The settlement’s answer to this puzzle is to have Google create a pricing algorithm. Under most circumstances, saying “The computers will figure out ideal prices” would strike us as a dicey proposition. It’s a skyhook. Now, if anyone can make an algorithmic skyhook work, it’s Google. But even Google’s algorithms won’t get everything right. The algorithm is supposed to observe demand curves for each book, but there may not be very many data points to work with. It’s also suppose to base pricing on sales of comparable books, but every book is a unique good. Twitter will be even more likely to err.
That’s why we care so much about the incentives of the algorithm-maker. If it were a self-published author writing the algorithm for her own use, for example, her incentives would be right. She bears the costs of bad design choices and reaps the benefits of good ones. Google and Twitter don’t have the right incentives in a nonexclusive world, which means they may not invest properly in getting the algorithm right, compounding whatever other mistakes their algorithms make.
The regular old exclusive settlement doesn’t have the same problem. Remember that Google is a proportional participant in Consumer Purchase revenue. Its own revenue is maximized, for a given book, when it finds the revenue-maximizing price for the copyright owner, which fortunately happens to be the “competitive” price. What the exclusive settlement does have is a collusion problem, which is structurally different and potentially easier to prevent, as supracompetitive cartel pricing requires changing the prices of many books together, not just one at a time independently. Mispricing will be harder to detect and fix under a nonexclusive settlement than under an exclusive one.
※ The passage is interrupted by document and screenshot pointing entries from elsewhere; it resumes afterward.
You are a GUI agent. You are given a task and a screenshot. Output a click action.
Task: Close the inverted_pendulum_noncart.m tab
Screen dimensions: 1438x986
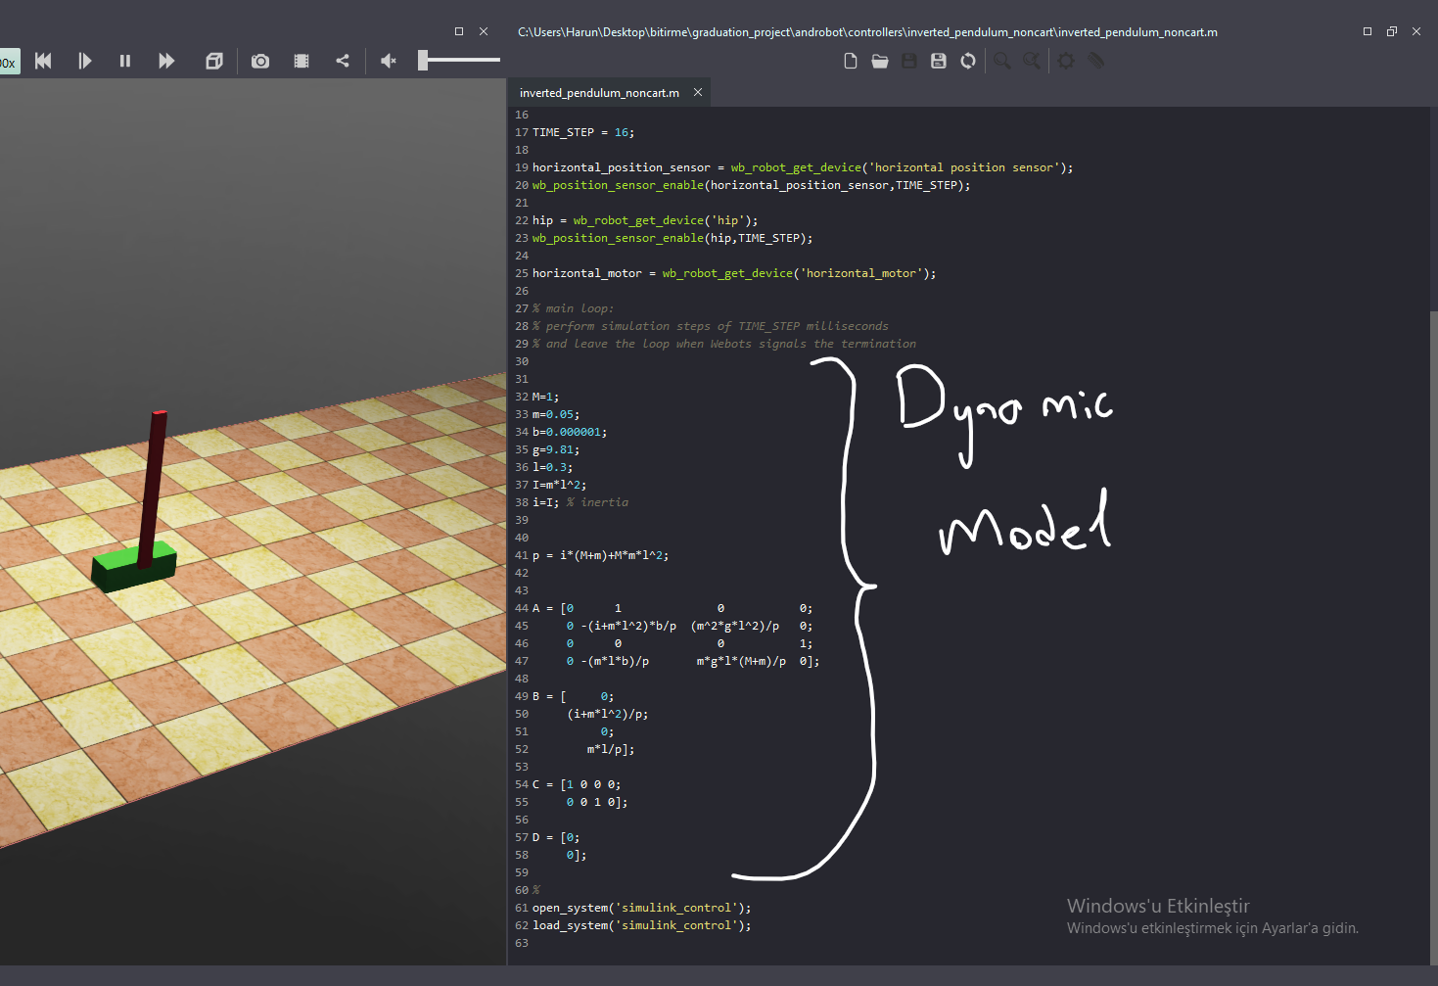pos(698,92)
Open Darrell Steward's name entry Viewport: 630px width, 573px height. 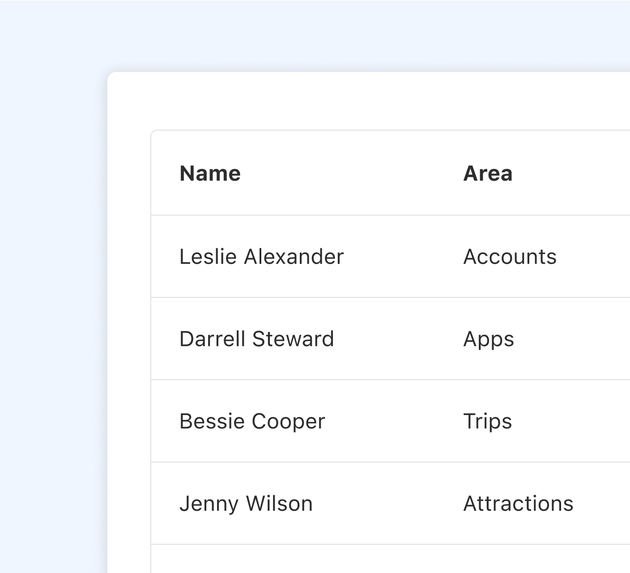(x=256, y=339)
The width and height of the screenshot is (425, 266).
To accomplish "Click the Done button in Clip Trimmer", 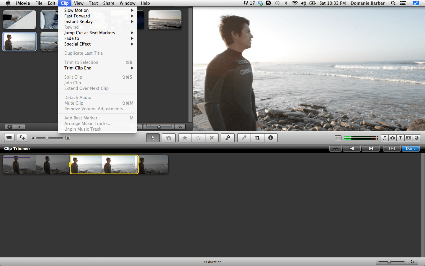I will click(x=411, y=148).
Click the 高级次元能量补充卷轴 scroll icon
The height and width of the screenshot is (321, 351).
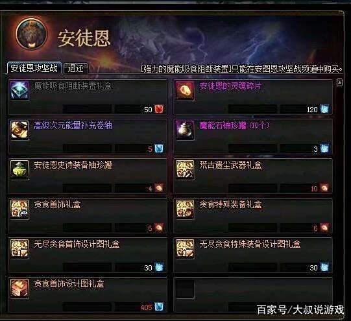point(19,130)
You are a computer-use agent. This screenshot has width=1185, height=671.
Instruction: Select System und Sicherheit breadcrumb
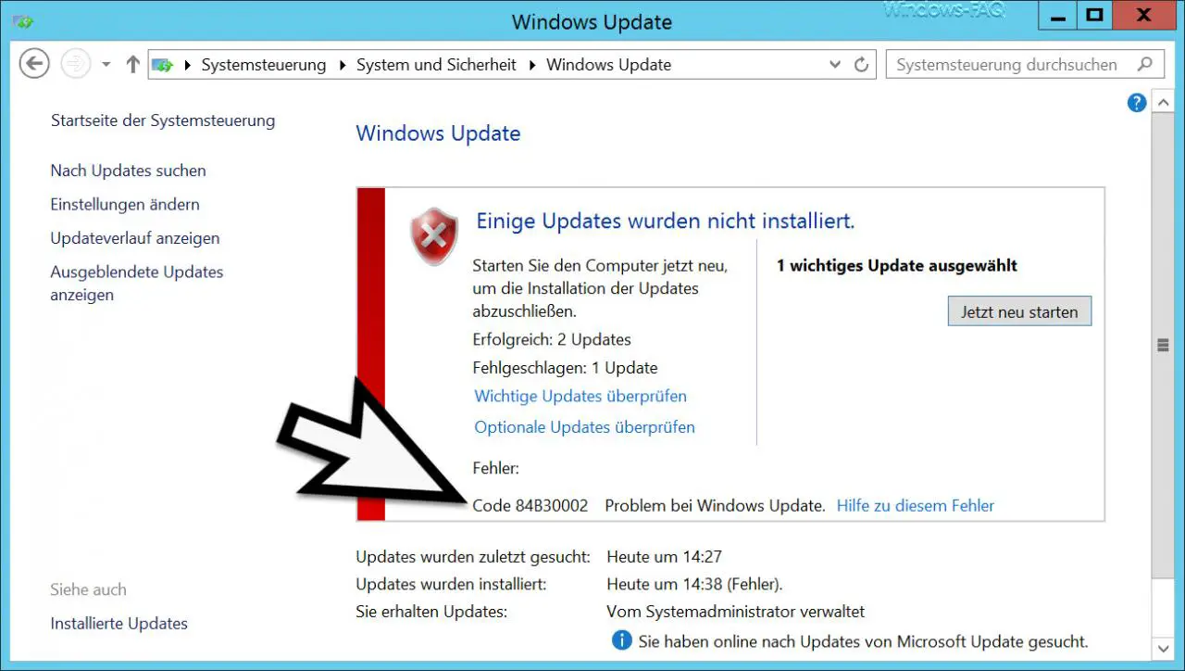click(436, 65)
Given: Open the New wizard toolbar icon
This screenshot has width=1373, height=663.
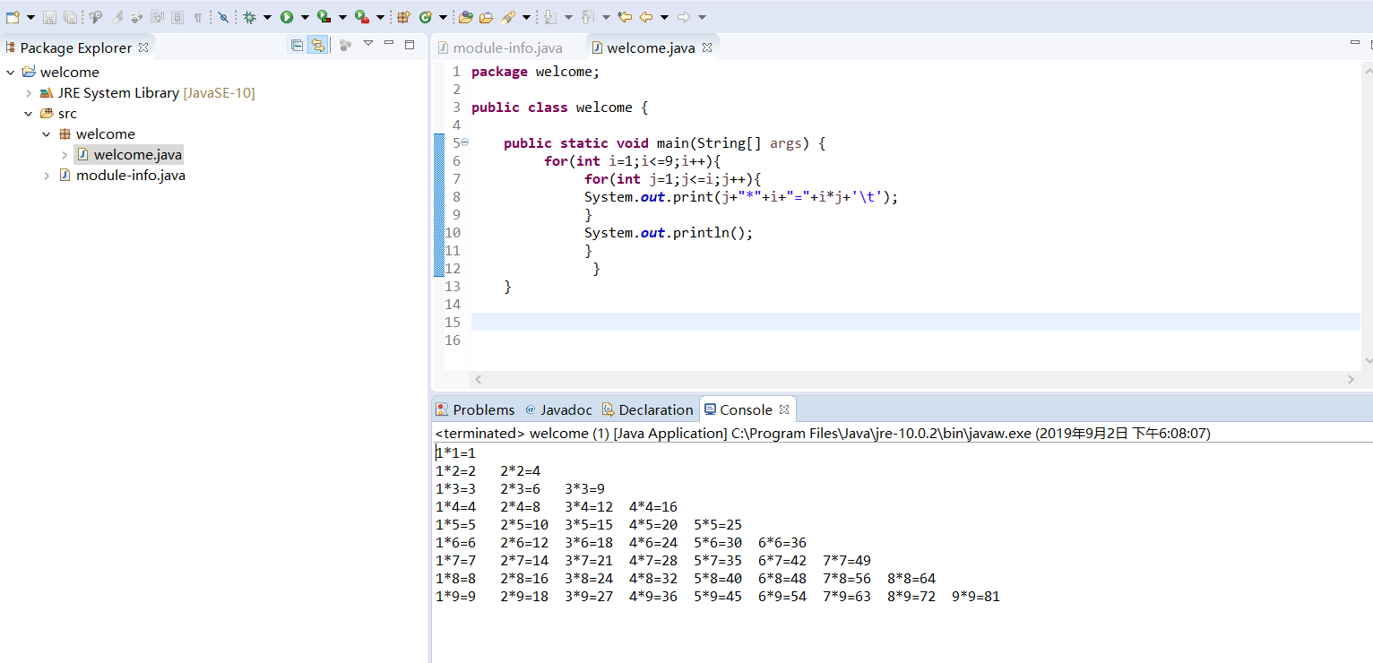Looking at the screenshot, I should pyautogui.click(x=13, y=17).
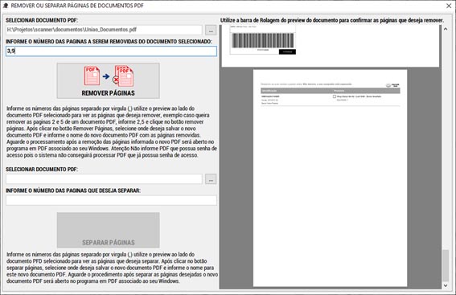This screenshot has width=456, height=295.
Task: Click the REMOVER PÁGINAS button label
Action: 109,93
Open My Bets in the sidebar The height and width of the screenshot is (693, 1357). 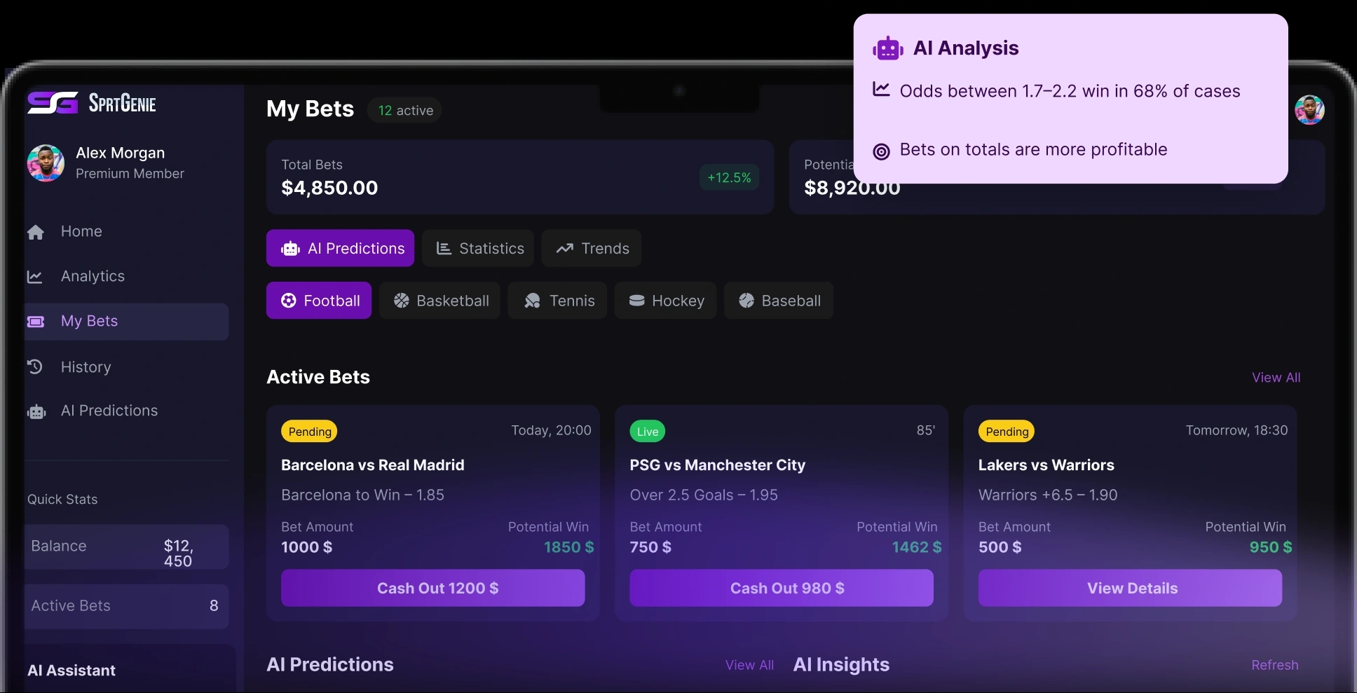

But there is a sting in the tail. If algorithmic pricing as specified in the settlement works better when the settlement is exclusive, that’s because it depends on Google having no close competitors for selling individual copies of unclaimed works. Settlement Controlled Pricing for unclaimed books is monopoly pricing. That’s why it works.
If you prefer, the reason that the settlement is able to induce Google to price with copyright owners’ interests at heart is that Google will become a de facto copyright owner for unclaimed works. The settlement gives Google a default 37% ownership share of all commercially unavailable books. Copyright owners can take it back by claiming their books. But until they do, Google is a co-owner with them.
What’s more, the conclusion that nonexclusivity is dangerous for copyright owners is also problematic for the claim that Google competitors could and should obtain similar class-action settlements. Given that the result could be a destructive price war unless the book-sellers are watched closely—and that orphan owners are unable to watch closely—copyright owners ought to be rationally reluctant to enter into a second class-action settlement on identical terms.
You can accept all of the above and still favor the settlement. Its antitrust defenders are generally open about their belief that the settlement is good for readers even if Google never has any competition for unclaimed books. But these points give me pause, and I hope you’ll ponder them, too.